生産性を上げるにはどうしたら良いかという経営者目線で考えた際、島田社長はまず整理整頓であると考える。その結果、新たな効果も生まれた。

「以前は生きるか死ぬかという状況だったが、たった数年でチームは強くなり、財政も改善された。スタッフ達も一歩間違えると調子に乗ってしまうので、当初の謙虚さを忘れさせないためにも、膝をついて雑巾がけするのは必要だと改めて感じた」と言う。


では、「禁煙令を出したことで社内から反発はありませんでしたか?」とタケ小山。

「タバコを吸う時間を計ったところ1本で約5分。1日10本だとすると50分。1週間で250分となり、年間にすると11日位の休暇になっているんです。ウチの有給休暇が10日だから、吸わない人からすれば不平等だろう」

島田社長はホワイトボードを使って説明したそうだ。最初は不満たらたらだった愛煙家の社員たちも納得した。

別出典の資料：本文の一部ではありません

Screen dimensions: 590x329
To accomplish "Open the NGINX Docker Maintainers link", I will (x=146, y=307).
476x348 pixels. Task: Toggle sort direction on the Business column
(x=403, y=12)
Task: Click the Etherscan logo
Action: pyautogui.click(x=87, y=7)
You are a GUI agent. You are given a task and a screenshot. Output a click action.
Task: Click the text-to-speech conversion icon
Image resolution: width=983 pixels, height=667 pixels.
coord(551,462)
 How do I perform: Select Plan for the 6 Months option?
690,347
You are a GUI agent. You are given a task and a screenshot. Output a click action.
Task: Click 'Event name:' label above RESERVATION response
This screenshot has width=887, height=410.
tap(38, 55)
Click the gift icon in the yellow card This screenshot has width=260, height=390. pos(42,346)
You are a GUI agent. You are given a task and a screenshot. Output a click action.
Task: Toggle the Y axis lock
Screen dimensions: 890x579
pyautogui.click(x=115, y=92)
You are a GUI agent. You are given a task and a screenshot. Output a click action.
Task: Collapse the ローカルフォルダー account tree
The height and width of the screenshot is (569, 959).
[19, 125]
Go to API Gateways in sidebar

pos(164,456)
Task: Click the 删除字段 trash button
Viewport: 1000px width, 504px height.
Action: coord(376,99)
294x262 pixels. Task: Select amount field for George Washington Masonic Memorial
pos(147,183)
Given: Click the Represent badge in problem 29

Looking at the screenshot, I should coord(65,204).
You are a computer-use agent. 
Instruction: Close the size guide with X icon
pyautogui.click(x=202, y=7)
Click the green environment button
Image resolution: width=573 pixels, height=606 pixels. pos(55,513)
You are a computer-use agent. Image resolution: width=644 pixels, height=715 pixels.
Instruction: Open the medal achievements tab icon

「根拠なく頭ごなしにタバコはダメ!と言えば不満もでるが、短い労働時間で生産性を生み出し、結果が出せれば、給料も出す。それに健康にもいいじゃないかと。きちんと伝えれば理解してもらえるんです」


島田社長はスポーツビジネスの悪い方の一面にも言及する。

「バスケットボールが好きでこの世界に飛び込んできている人たちが多いので、長時間労働の上に休みも無くて、しかも薄給というのを良しとしているような風潮がある。

これこそスポーツビジネスがやりがい搾取と言われる温床となっているので、なんとかぶち壊したいと思っているんです」

残業を無くして、且つ日本一強くて観客を呼べるチームにする。そうすれば必然的に給料もアップする。スタッフと一緒にその究極の目標を達成するための改善なのだ。

島田流マネジメント術は細かいルールの中に宿っていた。

“島田塾”とは

Bリーグ各球団の代表が自主的に集まって開催される勉強会『島田塾』。島田社長が千葉ジェッツふなばしで積み上げてきたノウハウを他のチームの代表にも包み隠さず教えてしまうのだそうだ。

敵に塩を送るような勉強会が誕生したのは、各チームの代表達と飲んでいる席で島田社長がブチ切れてしまったことによる。